Cooking and heating are the top causes of fires during cold weather.  “The winter season brings the highest number of home fires than any other time of year,” said Division Chief Kazmierzak. “Each winter season, home fires increase in part due to cooking and heating fires. Fire safety and injury prevention must not be lost in an effort to stay warm. Stay warm and do so safely.”

The men and women, of the Penn Township Fire Department recommend the following safety tips for space heaters.

Electric Space Heaters

  • Buy only heaters evaluated by a nationally recognized laboratory, such as Underwriters Laboratories (UL).
  • Check to make sure it has a thermostat control mechanism, and will switch off automatically if the heater falls over.
  • Heaters are not dryers or tables; don’t dry clothes or store objects on top of your heater.
  • Space heaters need space; keep combustibles at least three feet away from each heater.
  • Always unplug your electric space heater when not in use.
  • Turn off at night or whenever you sleep.

General Heating Tips

  • Furnaces, fireplaces and Chimneys should be cleaned and checked each year by an appropriate professional prior to using.
  • Only use seasoned wood in fireplaces and never use ignitable liquids to start a fire.
  • The 3-foot rule applies to furnaces and fireplaces.  No combustibles items within 3 feet of these heating appliances.
  • Dispose of fireplace ash into a metal container and store outdoors away from structures on a concrete surface.  Fireplace ash can ignite a fire days after they have been discarded.

Colder weather also increases the potential to carbon monoxide (CO) exposure.  To help prevent illness and possibly death from exposure to CO:

  • Have a certified technician inspect all heating related equipment, kitchen appliances and vent pipes.
  • Purchase and install a CO alarm that has a 10-year battery.

Finally, having a working smoke alarm dramatically increases your chances of surviving a fire. Remember to practice a home escape plan, including 2 ways out of every room,  frequently with your family.
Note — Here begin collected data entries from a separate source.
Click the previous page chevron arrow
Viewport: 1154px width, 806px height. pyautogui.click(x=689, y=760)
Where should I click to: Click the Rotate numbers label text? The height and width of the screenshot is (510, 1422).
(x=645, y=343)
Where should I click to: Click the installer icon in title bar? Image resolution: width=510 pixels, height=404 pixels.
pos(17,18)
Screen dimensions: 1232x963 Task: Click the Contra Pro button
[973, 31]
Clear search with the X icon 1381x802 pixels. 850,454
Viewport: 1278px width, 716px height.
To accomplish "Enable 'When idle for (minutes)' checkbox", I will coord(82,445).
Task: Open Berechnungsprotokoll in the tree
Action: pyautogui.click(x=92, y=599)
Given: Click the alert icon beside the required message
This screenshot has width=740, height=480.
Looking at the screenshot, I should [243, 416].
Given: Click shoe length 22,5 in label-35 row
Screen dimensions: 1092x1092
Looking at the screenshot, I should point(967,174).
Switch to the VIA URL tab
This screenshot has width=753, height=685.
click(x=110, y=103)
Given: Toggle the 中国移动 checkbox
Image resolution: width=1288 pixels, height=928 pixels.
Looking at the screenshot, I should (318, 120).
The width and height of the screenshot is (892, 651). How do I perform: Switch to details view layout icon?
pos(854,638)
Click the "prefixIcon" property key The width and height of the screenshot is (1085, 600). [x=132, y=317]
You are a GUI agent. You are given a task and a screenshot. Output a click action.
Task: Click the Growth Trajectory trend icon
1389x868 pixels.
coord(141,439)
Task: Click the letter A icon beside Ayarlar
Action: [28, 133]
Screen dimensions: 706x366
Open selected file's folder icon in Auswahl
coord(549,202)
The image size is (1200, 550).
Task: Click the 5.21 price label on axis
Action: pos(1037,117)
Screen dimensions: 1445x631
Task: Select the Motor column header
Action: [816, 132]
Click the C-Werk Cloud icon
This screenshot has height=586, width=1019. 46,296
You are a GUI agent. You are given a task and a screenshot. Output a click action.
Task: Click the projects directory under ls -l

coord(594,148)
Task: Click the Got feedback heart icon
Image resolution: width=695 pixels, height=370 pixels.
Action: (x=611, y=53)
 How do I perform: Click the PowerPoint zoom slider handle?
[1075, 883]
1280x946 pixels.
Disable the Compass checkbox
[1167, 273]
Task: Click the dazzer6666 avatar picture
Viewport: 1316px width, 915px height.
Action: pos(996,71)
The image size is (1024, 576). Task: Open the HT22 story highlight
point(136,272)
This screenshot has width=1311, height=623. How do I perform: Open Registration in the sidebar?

Residents of Penn Twp. can contact our Station 13 on McKinley at 255-2690 or Station 14 on Jackson Road at 255-5075 if they are in need of a working smoke detector.  A firefighter will install a working smoke alarm in your home; free of charge. For additional information from the USFA and NFPA on Winter Fire Safety; click here.  If you are a resident of another jurisdiction, please contact that jurisdiction directly to see if they offer a free smoke detector program.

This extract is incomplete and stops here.